Patrick S. has served a jail sentence of more than 2 years because he fathered his sister's child, and he may have to go back to jail for at least another year.

The key issue is whether the protection of a powerful moral taboo is sufficient justification for punishment. And whether there are reasons beyond that taboo for locking someone up, for depriving children of their father, a woman of her partner.

Some 2-4 % of the population have "incestuous experiences", according to an estimate by the Freiburg-based Max Planck Institute. There are fewer than 10 convictions for incestuous sex in Germany per year.

Incest trials usually involve a father's abuse of an under-age daughter, which is punishable under a separate law on abusing minors. Even cases of incest between siblings that come to trial are usually based on sexual abuse charges.

But social research shows that incest is more likely to be the result of family problems than the cause. Eugenic aspects, which the German statue book cites regarding sibling incest, are a poor justification for punishment. The risk of hereditary disease for offspring also exists with other people with genetic defects. Yet the German constitution, or any other, would scarcely forbid such people from having children.

Some legal systems no longer criminalize adult incest. The French Criminal Code removed its incest prohibition in 1810, and other countries such as Belgium, the Netherlands, Luxembourg, Italy, Portugal, Turkey, Japan, Argentina, Brazil as well as a few other Latin American countries and several U.S. states have followed suit.

In the UK the Sexual Offences Act of 2004 in a little noticed change amongst the wholesale review instigated by David Blunkett, in fact went the other way and updated incest offences to cover not just blood relatives but also foster and adoptive parents and live-in partners. ...which brought it into line with Incest and Related Offences (Scotland) Act 1986 (c. 36). The UK marriage laws of course prevent marriage between blood relatives and also between adoptive parents.

We need this law against incest in Germany and in the whole of Europe," said Professor Juergen Kunze, a geneticist at Berlin's Charite Hospital.

"It is based on long traditions in Western societies, and the law is here for a good reason," said Prof Kunze.

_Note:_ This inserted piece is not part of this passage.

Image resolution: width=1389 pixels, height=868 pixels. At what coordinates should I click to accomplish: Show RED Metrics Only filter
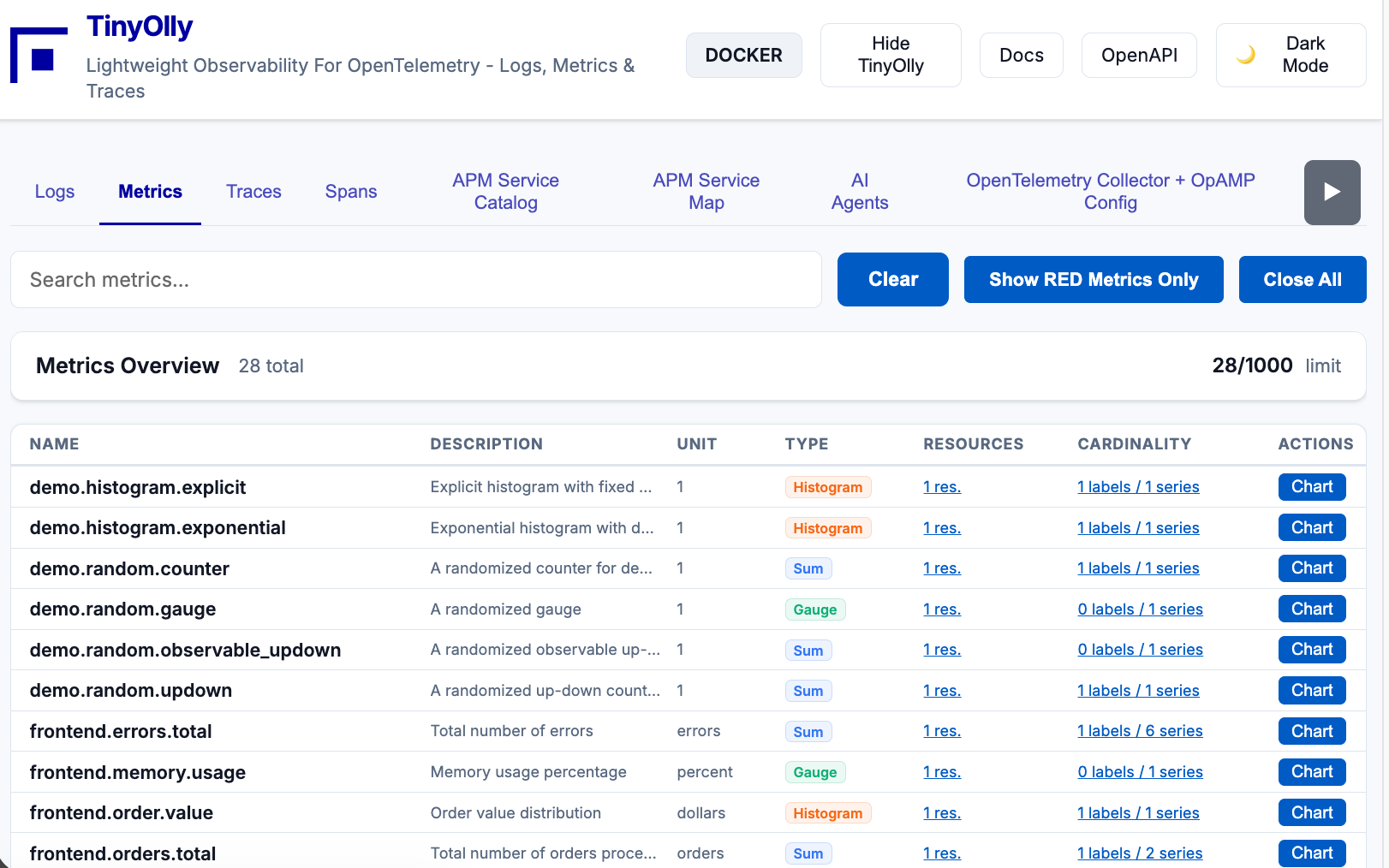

"Medical research has shown that there is a higher risk of genetic abnormalities when close relatives have a child together. When siblings have children, there is a 50% chance that the child will be disabled," he said.

So far there has been no decision but the vice-president of the Constitutional Court said that there will be a 'fundamental discussion' about this issue in Germany.

Newspapers covered this story in the UK - Guradian The Independent Daily Mail their comment columns provide an interesting insight into what is/is not considered socially acceptable.

...and yes ... book deals , TV /Film rights are being negotiated..

UPDATE Thursday March 13th 2008

Germany's Constitutional Court, the country's highest judicial body, ruled today that incest in Germany violates the country's Basic Law. The judges rejected a petition by Patrick K. to overturn previous incest convictions.